Welcome to Data Engineering UTokyo’s documentation!

A software package developed for the Center of Nuclear Studies (CNS) to join all data sources and analyze the data in real-time. The package saves a lot of time by providing an easy-to-use interface for interacting with the data and allows to automatically extract key results from the data via Maximum Likelihood Estimation (MLE) and search algorithms.

Data sources

The package can map csv files created by LabView to pandas dataframes in real-time up to a sampling rate in linear time, providing a quadratic speedup compared to reloading the data. Examples include data from the SSD, PMT, Coil, Heater, Gauge, Laser, Ion and CCD camera. One can process new formats easily, be creating a child class of Recorder and just overriding the behaviour which has to differ from the default.

Outputs

The output comes in the of recorders and analyses. The recorders abstract away loading the csv file as pandas dataframe and keeping it up to date when more data comes in. The analyses take the recorders, visualize their data, calculate or fit some metrics and store the result as csv file.
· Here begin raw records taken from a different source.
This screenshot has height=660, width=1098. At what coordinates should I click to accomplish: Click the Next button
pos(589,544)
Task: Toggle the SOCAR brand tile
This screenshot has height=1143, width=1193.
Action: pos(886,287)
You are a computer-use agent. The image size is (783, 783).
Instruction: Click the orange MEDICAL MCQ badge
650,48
The recorders also come in a flavor that we call parser. Parsers provide a solution for handling csv file which are to large for pandas. Each time we evaluate a parser, it provides us with the next chunk of data as pandas dataframe, without loading the full dataframe at any point in time.

Impressions

The plot and histogram are visualizations of the SSD data. The peaks and the background are fitted with an algorithm.
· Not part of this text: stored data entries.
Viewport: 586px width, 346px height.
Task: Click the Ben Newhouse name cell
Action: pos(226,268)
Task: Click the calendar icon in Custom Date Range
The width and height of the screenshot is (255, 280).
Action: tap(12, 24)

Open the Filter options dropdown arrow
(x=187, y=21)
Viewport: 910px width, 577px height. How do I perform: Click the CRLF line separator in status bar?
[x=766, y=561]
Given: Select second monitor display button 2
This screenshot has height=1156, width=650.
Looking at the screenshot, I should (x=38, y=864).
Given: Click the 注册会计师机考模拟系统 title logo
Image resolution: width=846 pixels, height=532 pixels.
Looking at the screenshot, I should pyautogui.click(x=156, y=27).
This 2D plot is obtained by Maximum Likelihood Estimation with a Gaussian model on an image from the CCD camera.

How to get started

There are two environments in which this package has been tested:

Locally

You can clone the repository to your local computer, load the data to your computer, and run the code either in a Jupyter notebook or in a Python file. Checkout notebooks/recorder_demo.ipynb, notebooks/ssd_analysis_demo.ipynb and main/main.py as reference.

Install the library by navigating into the repo in your CLI and typing

pip install .

When you start Python, then the following imports should work

import data_eng_utokyo

Google Colaboratory

You create a Google Account, ask for access to the Google Drive folder, create your own alias of the folder such that you see it in your on files, start Google Colaboratory and create a new notebook. In this notebook, you have to make sure that you import your Google Drive folder. In a first step, you just mount Google Drive.
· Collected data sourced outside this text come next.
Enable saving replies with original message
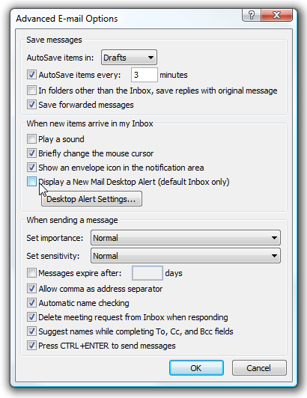 pyautogui.click(x=31, y=91)
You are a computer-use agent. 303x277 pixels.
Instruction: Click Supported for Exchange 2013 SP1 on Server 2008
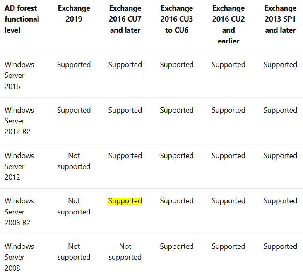[280, 246]
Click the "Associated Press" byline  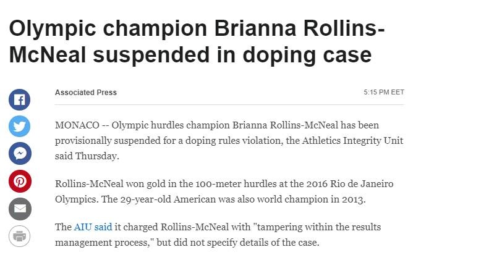pos(86,93)
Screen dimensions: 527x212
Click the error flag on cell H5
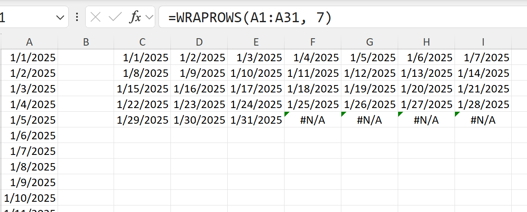pos(401,114)
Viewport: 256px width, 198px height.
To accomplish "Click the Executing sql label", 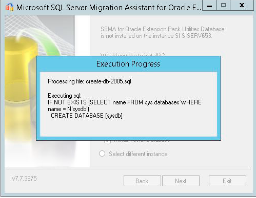I will point(65,96).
from google.colab import drive
drive.mount('/content/drive')

filepath_drive = "/content/drive/.shortcut-targets-by-id/something/some_folder"

Then, you navigate to the Google Drive folder with commands like

cd /content/drive/

and

ls

The latter will output the files and folders which are located at your current position. When you have found the place of your folder, you save it as code like this:

filepath_drive = "/content/drive/.shortcut-targets-by-id/something/some_folder"

Next, you navigate to your drive and clone this repository with the instructions provided on Github. You can use this Medium article and this Medium article as reference. Read them carefully. Here we just describe the most important steps:

Clone the repo with.

!git clone "https://github.com/romanwixinger/data-engineering-utokyo"

Navigate to the repository in the notebook and verify that you are on the right branch with

!git status

This should output that you are on the branch main. Last, we have to configure origin such that we can push to Github. So go to Github -> settings -> Developer settings -> Personal access tokens and create a personal access token for the repository. Store the access token safely, you cannot see it afterwards. Then you add the remote origin

!git remote add <remote-name> https://{git_username}:{git_token}@github.com/{username}/{repository}.git

Use origin as remote-name, romanwixinger as username, data-engineering-utokyo as repository and your git_username and git_token. To verify that it worked, check that the following command outputs two lines:

!git remote -v

Now you can start to import functionality from the package as described in the examples.

Examples

How to use the package to track your own csv files.

from data_eng_utokyo.recorders import SSDRecorder

ssd_recorder = SSDRecorder(filepath="my_filepath.csv")
df = ssd_recorder.get_table()               # Full table
metadata_df = ssd_recorder.get_metadata()   # Just metadata

Next we can setup analyses which performs MLE and visualize the data.

from data_eng_utokyo.analyses import SSDAnalysis

ssd_analysis = SSDAnalysis(
  recorder=ssd_recorder,
  image_src="../../plots/",
  image_extension=".png"
)
ssd_analysis.run()

Last, we can also use a runner to perform many analyses in real-time during an experiment.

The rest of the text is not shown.